Jump in plant and machinery gross block
Twenty-three cement majors' aggregate gross block in plant and machinery stood at Rs 44,000 crore as of March 2011. This was Rs 4,000 crore higher than the gross block of March 2010. In 2009-10, plant and machinery assets of these companies had jumped Rs 6,100 crore over and above the increase of Rs 6,500 crore recorded in the year ending March 2008-09. This implies that capacity addition, modernisation of machinery and change in spares had shot up in both the years. In 2010-11, cement majors ACC and Ambuja Cements added close to Rs 2,000 worth of plant and machinery, implying a major leap for cement machinery suppliers. However, most of these machinery were imported.
As of end-April 2011, there are 102 cement projects under implementation entailing an aggregate capacity of 183 million tonne. The total investment envisaged in these projects is Rs 70,200 crore. Another 240 projects have been announced by various companies and are under implementation. The total capacity of such projects is 480 million tonne envisaging an investment of Rs 131,000 crore. Even if, half of these intentions are implemented the total investment works out to about Rs 130,000 crore over the next 3-4 years. This implies demand for plant and machinery of around Rs 30,000 crore per annum in the project implementation period.
The largest cement project is being proposed by Reliance Industries (RIL) which has signed a Memorandum of Understanding (MoU) with the Government of Gujarat during the 5th Global Summit of Vibrant Gujarat in January 2011. It proposes to set up new cement plant at Kachchh and will invest Rs 15,000 crore for a 5 million tonne per annum (mtpa)cement plant. RIL was scouting for limestone reserves from the State Government.
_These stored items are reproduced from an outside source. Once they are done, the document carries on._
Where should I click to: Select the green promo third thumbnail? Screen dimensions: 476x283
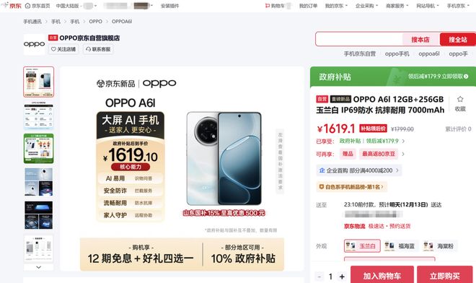(38, 149)
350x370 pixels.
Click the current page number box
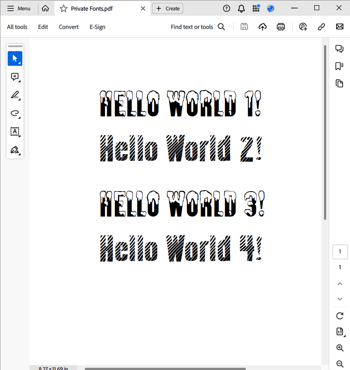click(x=340, y=252)
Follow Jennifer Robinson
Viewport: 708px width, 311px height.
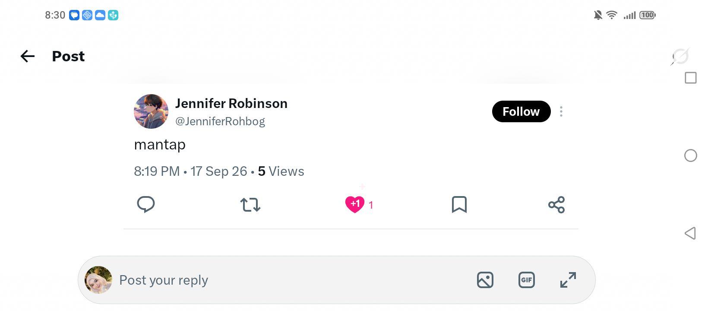pos(521,111)
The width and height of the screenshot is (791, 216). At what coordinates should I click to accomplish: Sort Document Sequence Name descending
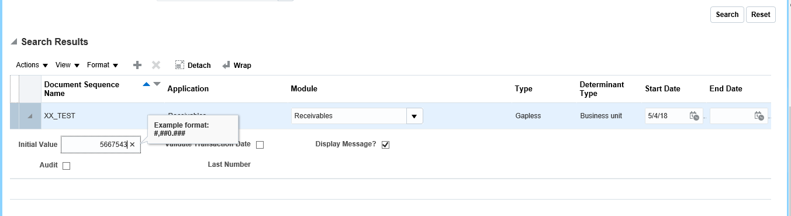(x=157, y=84)
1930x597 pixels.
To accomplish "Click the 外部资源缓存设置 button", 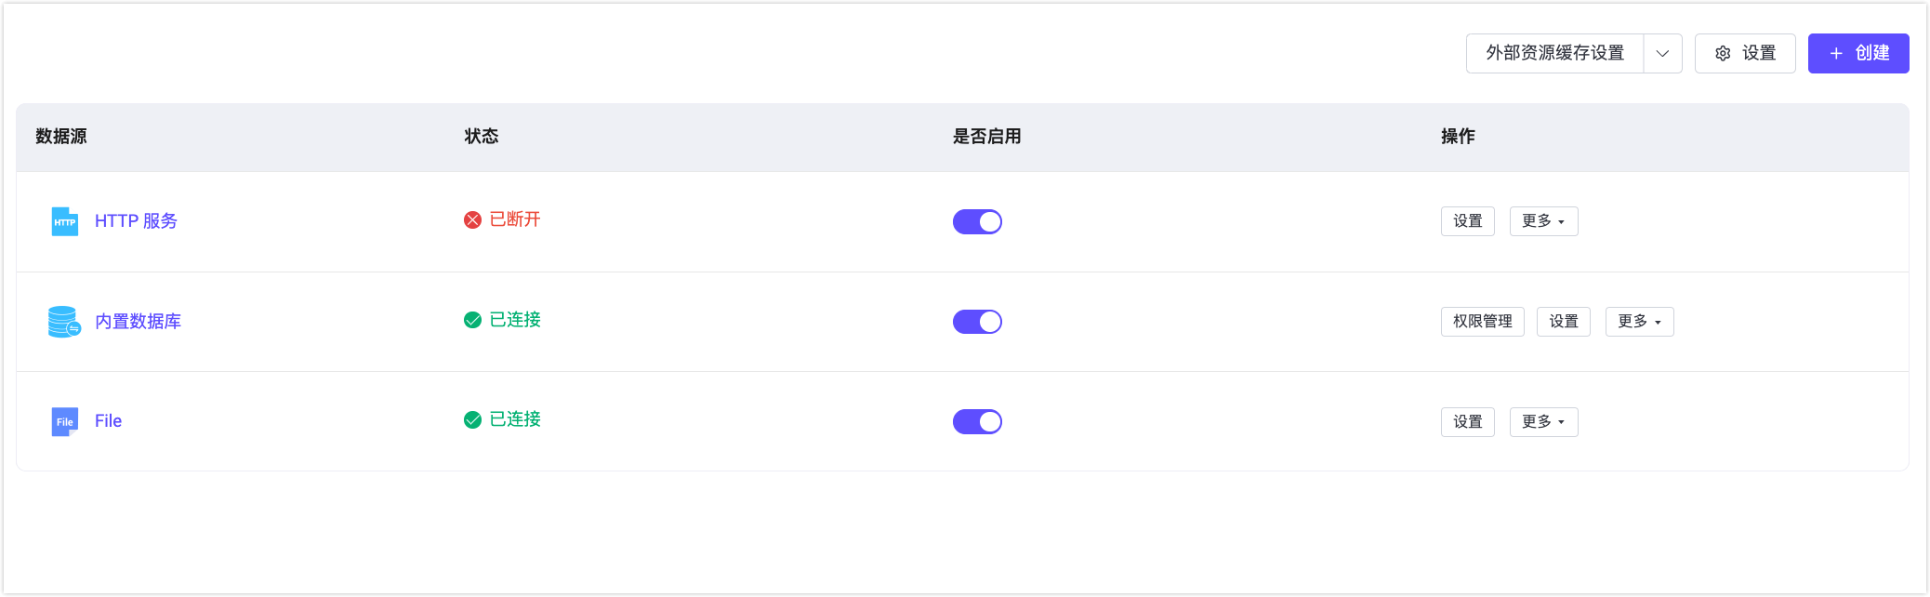I will pos(1554,53).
The largest project under implementation was of Reliance Cementation which is investing Rs 10,000 crore to set up cement project in Madhya Pradesh. In the phase I, the company is setting up a 5 mtpa, a 3.6-mtpa clinker plant and a 75-MW capacity captive power plant. The project was announced in May 2008 and is being set up at Maihar in Satna district of Madhya Pradesh. It will be executed in four phases, with 5-mtpa capacity cement units in each phase.